10 years of following an Alzheimer's patient and her caregiver

60 Minutes shows how the disease has changed the world of Carol Daly, a woman diagnosed with Alzheimer's, and her caregiver husband, Mike

10 years of following an Alzheimer's patient

As baby boomers move into old age and live longer, the potential number of Alzheimer's sufferers in the U.S. may reach record levels. CBS News Chief Medical Correspondent Dr. Jon LaPook follows an Alzheimer's patient and her caregiver husband for 10 years in an unprecedented report that shows future sufferers and their caregivers what they may face. "For Better or for Worse" will be broadcast on 60 Minutes on Sunday, April 22 at 7 p.m. ET/PT on CBS.

The Alzheimer's Association told 60 Minutes it is unaware of any other video study of this length documenting the progression of the disease, which has no cure.

DATA SUPPLIED –

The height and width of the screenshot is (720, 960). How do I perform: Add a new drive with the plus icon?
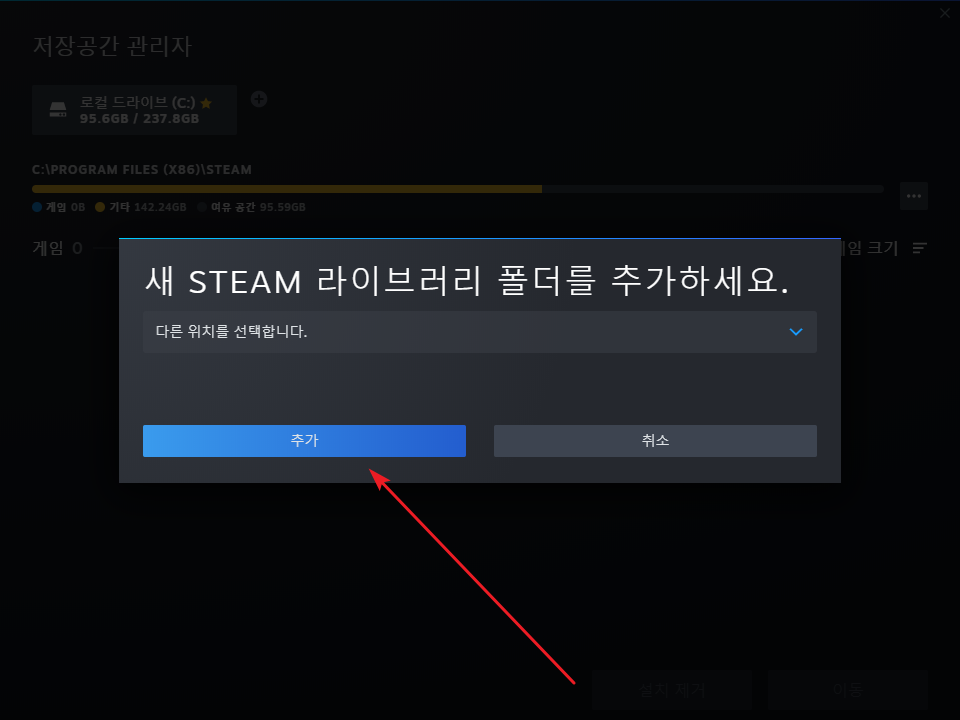point(259,99)
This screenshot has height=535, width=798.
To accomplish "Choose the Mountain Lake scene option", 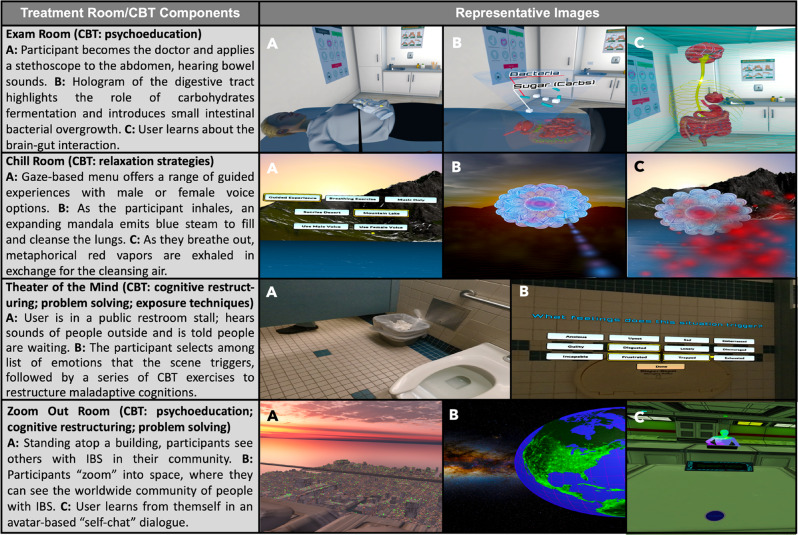I will [384, 213].
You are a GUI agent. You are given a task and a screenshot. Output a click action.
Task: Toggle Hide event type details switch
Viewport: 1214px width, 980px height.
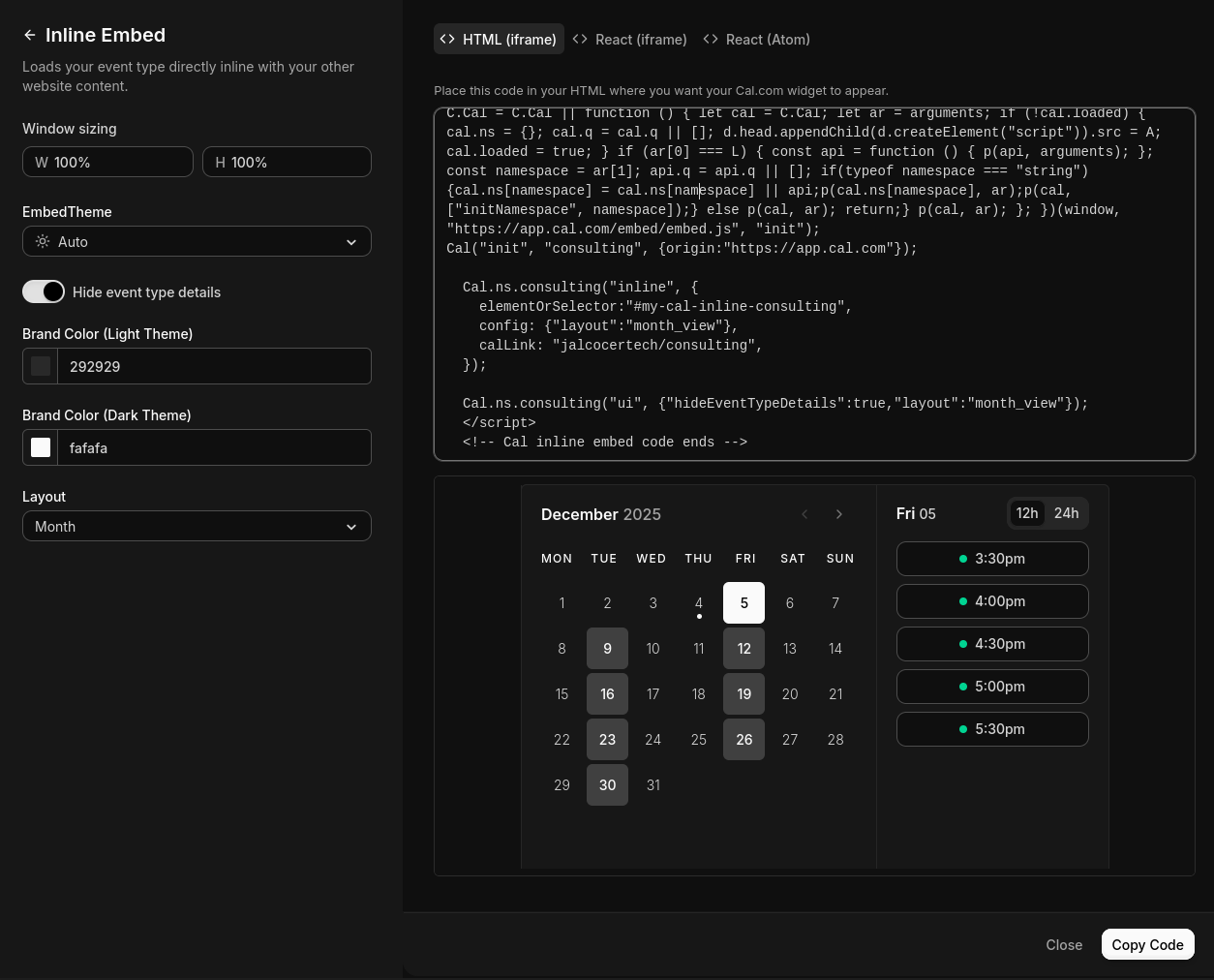click(44, 291)
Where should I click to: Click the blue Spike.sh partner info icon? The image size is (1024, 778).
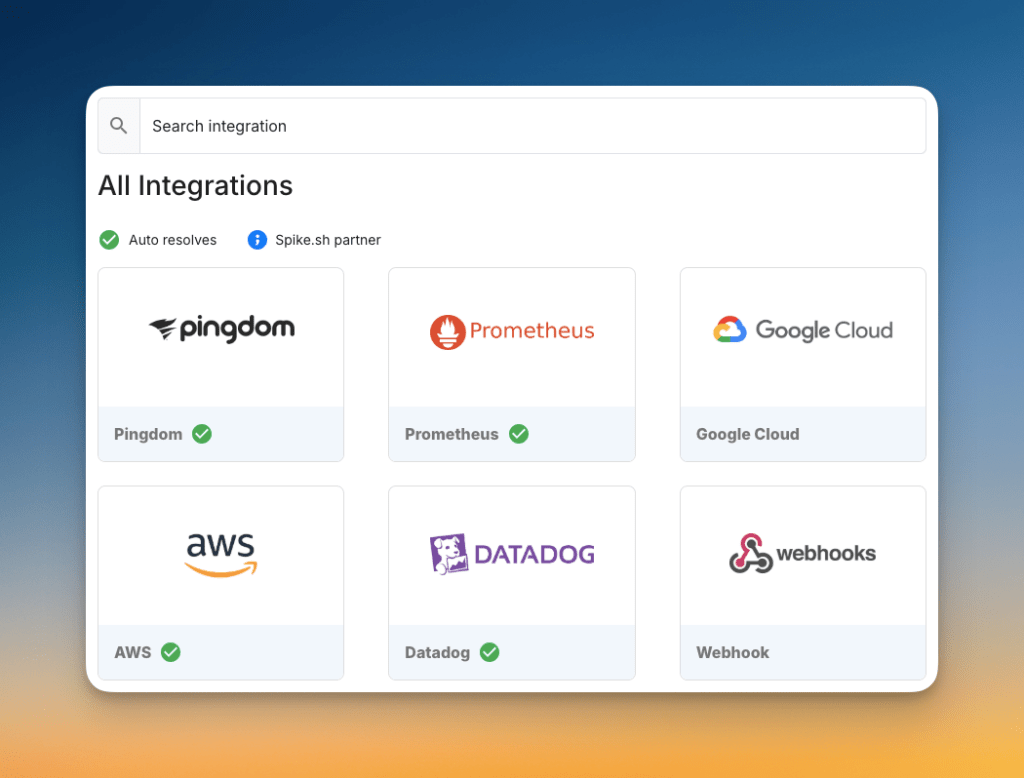[x=257, y=240]
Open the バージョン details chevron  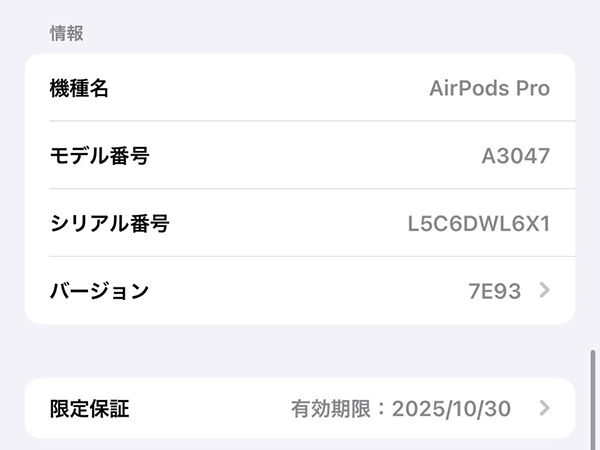(544, 291)
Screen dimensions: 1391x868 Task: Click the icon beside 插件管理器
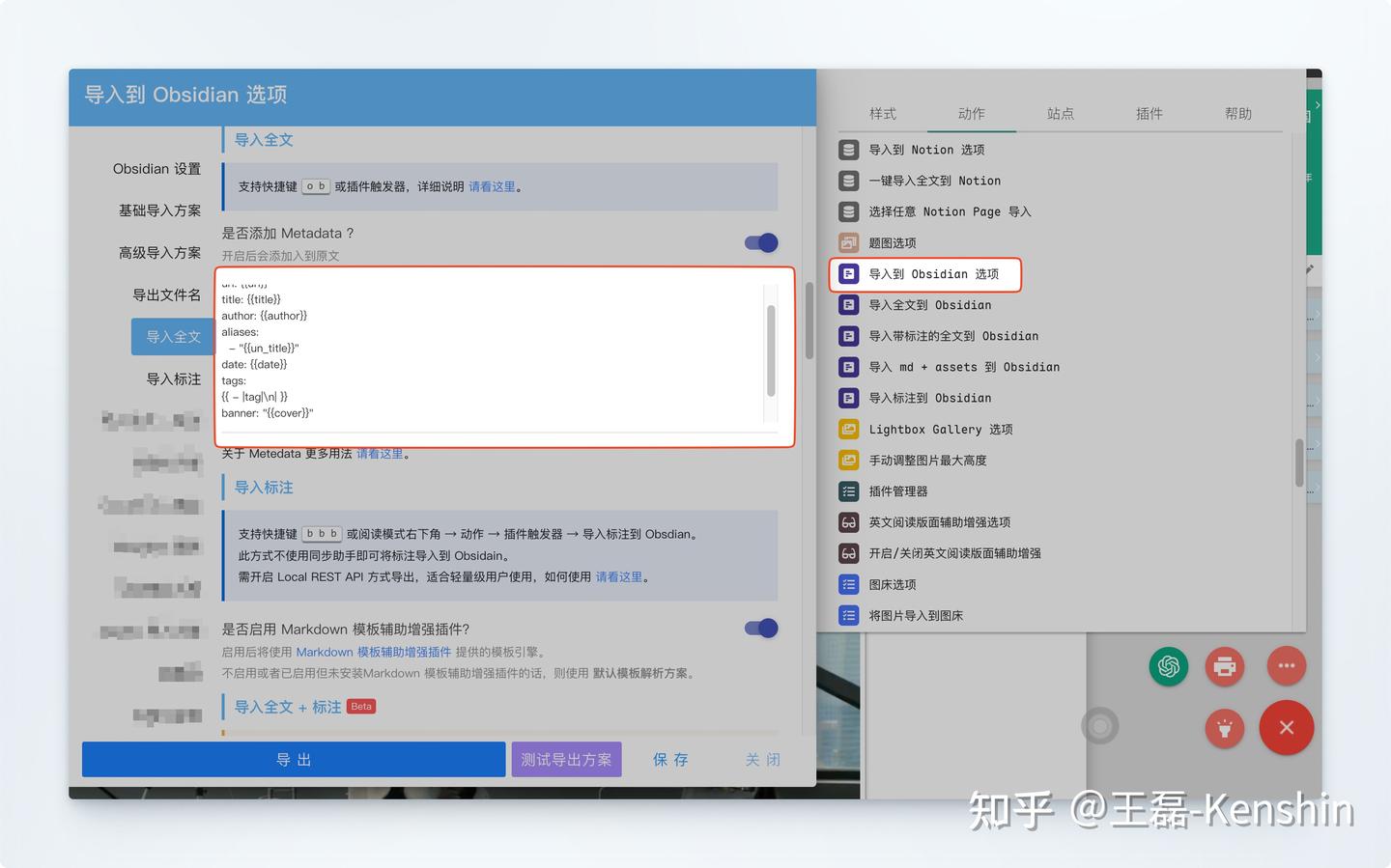click(x=849, y=491)
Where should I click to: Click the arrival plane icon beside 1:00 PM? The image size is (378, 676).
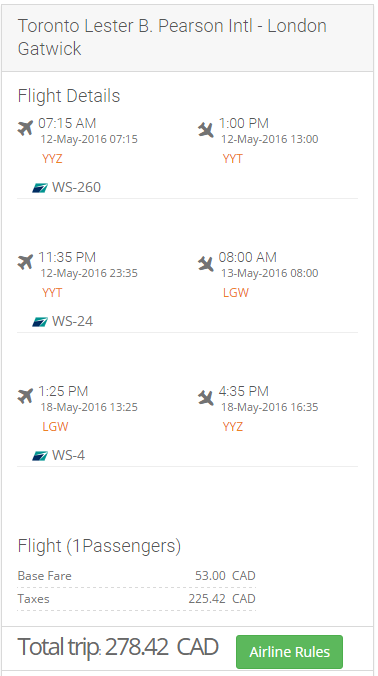tap(206, 129)

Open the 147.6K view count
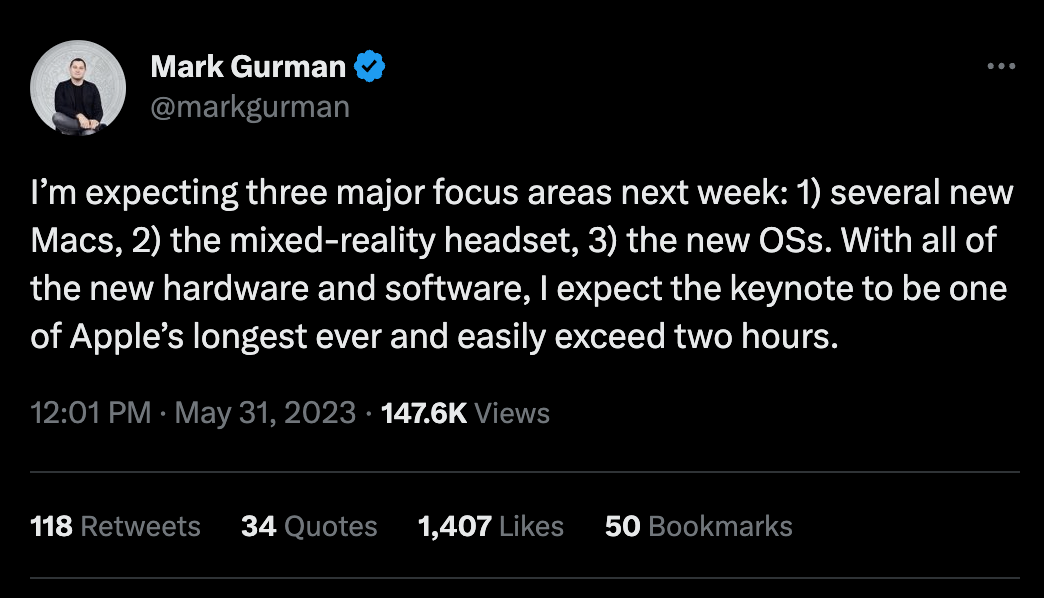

TASK INSTRUCTIONS – From the text about the Alzheimer's patient and her caregiver husband, return the passage that begins with the words "The Alzheimer's Association" and ends with "has no cure.", copied word for word.

EXPECTED OUTPUT –
The Alzheimer's Association told 60 Minutes it is unaware of any other video study of this length documenting the progression of the disease, which has no cure.